Anton Coppola turns 102 next month. His latest opera is all 21st-century.
 
Opera Tampa’s Lady Swanwhite — Thomas Massey as The Prince and Maria Brea as Lady Swanwhite. (Photo by Will Staples
Opera Tampa’s Lady Swanwhite — Thomas Massey as The Prince and Maria Brea as Lady Swanwhite. (Photo by Will Staples
Published Feb. 10, 2019

TAMPA — The only scheduled performance of Lady Swanwhite opened Saturday to high hopes and uncertain expectations. A small orchestra painted a brooding spell on the set, a medieval castle.

Composer Anton Coppola watched from a box just off stage right at the David A. Straz Jr. Center for the Performing Arts, next to his nephew and muse, film director Francis Ford Coppola, who suggested his uncle write an opera around an August Strindberg play. The elder Coppola, Opera Tampa's former artistic director, turns 102 next month.

He reveres Puccini, who died when Coppola was 7. But this is no throwback opera. If anything, he has expanded on the Italian composer's verismo style, with featured gritty plot lines set in a then-present day, counterintuitive harmonies and even outright dissonances. While Lady Swanwhite is set in the past, its style belongs squarely in the 21st century, which gives composers free rein. Productions can be minimalist (Phaedra, 2011) or more extravagant (Anna Nicole, 2008), borrow from baroque or jazz or rock music or use multiple styles within the same opera.

For audiences used to the old favorites (or "warhorses," a sometimes condescending term applied to the likes of Carmen or La Traviata or just about any opera you are likely to actually see), contemporary opera often skips what traditional operas considered the main course — mere arias, duets, quartets and choruses. Lady Swanwhite favors this more Spartan approach, and the result can be jarring.

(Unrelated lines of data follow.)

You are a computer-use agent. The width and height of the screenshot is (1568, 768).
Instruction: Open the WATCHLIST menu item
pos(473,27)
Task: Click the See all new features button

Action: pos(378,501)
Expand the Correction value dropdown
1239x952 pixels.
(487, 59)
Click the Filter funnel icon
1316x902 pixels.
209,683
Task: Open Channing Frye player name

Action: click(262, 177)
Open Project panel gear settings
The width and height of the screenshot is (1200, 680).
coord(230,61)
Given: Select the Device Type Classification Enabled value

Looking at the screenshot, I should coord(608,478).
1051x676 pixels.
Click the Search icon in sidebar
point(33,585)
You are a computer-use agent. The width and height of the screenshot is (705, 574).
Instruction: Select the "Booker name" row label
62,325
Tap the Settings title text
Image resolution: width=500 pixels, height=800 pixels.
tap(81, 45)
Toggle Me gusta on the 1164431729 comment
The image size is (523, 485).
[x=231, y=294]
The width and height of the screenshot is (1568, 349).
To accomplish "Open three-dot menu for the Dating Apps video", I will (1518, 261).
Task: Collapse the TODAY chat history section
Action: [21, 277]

There is at least one aria by Swanwhite early on, played with childlike exuberance by Maria Brea in the titular role. But the overall recititative style, with its leaps and drops following the contours of ordinary speech, makes even these moments difficult to recognize. This format takes some getting used to. At times it isn't even clear vocal melodies were meant to reflect the emotions being conveyed by performers on the stage; as opposed to being chosen almost at random to set a script to music.

A sense of audience bewilderment (which Coppola accurately predicted in an interview last week) likely does not apply to much of the opera, especially in key scenes in which the music conveys poignancy. Moreover, an orchestral score conducted by Jorge Parodi tells the entire story with eloquence and wit, beginning with a flute solo reflecting Swanwhite's fascination with birds and culminating with the funeral dirge for a drowned prince.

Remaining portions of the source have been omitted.